How can I replace A model's params and get the grad correctly?

ziyue_xu · May 16, 2023, 2:59pm

I have a resnet model and I want to replace a Conv tensor parameter of it with my own tensor A and B.
Here is the code:

model = resnet.resnet18()

# my_param = torch.nn.Parameter(torch.zeros(size=(64, 64, 3, 3)))
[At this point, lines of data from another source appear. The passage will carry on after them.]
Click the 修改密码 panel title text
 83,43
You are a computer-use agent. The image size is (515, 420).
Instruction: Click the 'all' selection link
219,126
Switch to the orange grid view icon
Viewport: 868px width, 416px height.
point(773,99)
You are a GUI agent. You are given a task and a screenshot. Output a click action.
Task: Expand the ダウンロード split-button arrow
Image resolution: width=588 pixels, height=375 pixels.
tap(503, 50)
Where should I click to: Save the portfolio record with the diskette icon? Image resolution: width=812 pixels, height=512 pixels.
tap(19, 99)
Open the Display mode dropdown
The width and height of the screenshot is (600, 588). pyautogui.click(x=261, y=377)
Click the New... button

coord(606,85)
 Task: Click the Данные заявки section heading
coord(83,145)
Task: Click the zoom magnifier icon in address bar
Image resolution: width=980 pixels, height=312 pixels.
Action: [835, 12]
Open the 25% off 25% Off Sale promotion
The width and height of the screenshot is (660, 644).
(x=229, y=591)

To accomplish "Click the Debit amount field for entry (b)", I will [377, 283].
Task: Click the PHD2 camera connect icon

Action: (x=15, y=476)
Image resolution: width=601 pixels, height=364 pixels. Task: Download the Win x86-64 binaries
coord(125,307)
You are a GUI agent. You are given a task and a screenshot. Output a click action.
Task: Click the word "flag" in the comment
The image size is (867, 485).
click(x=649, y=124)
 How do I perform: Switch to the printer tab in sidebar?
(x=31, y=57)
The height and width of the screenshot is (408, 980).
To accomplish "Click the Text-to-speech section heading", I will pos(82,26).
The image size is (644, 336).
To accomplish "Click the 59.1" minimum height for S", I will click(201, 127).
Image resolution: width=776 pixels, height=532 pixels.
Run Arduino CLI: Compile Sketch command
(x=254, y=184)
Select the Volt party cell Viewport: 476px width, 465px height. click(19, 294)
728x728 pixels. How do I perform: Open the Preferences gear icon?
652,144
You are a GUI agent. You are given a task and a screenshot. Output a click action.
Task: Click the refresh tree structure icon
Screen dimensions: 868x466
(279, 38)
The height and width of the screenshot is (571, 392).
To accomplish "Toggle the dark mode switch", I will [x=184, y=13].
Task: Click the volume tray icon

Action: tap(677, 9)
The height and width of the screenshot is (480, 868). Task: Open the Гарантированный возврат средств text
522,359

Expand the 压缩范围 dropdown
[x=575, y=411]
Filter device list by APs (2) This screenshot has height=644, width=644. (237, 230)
A = torch.nn.Parameter(torch.zeros(size=(64 * 64, 32 * 32))) # A is my desired leaf Parameter
B = torch.nn.Parameter(torch.zeros(size=(32, 32, 3, 3))) # B is my desired leaf Parameter

B.requires_grad_(True)
B.retain_grad()

B = B.view(-1, 9)

base = A @ B # matrix mm to create 'base'

base.requires_grad_(True)
base.retain_grad()

base = base.view(64, 64, 3, 3)

A.requires_grad_(True)
A.retain_grad()
B.requires_grad_(True)
B.retain_grad()

model.layer1[0].conv1.weight = torch.nn.Parameter(base) # replace the params with 'base'

# my random img
img = {}
img["img"] = torch.randn(size=(1, 3, 28, 28))
img["label"] = torch.ones(1).long()

out = model(img)
print(out)

out["loss"].backward() # I already got a loss func, the loss will be auto calculed 

print(A.grad, B.grad) # print NONE

But, the result of A.grad and B.grad is NONE…

Oh my god, How can I eventually get their grads correctly?

I have try many ways:

Use model.load_state_dict(), still NONE
Use model.layer1[0].conv1.weight = base, but pytorch raise TypeError: cannot assign ‘torch.FloatTensor’ as parameter ‘weight’ (torch.nn.Parameter or None expected)
Use model.layer1[0].conv1.weight.data = nn.Parameter(base), still NONE

ptrblck · May 17, 2023, 1:23am

That’s expected since you are creating a new nn.Parameter without a gradient history.
You could check this post to see if parametrize would work.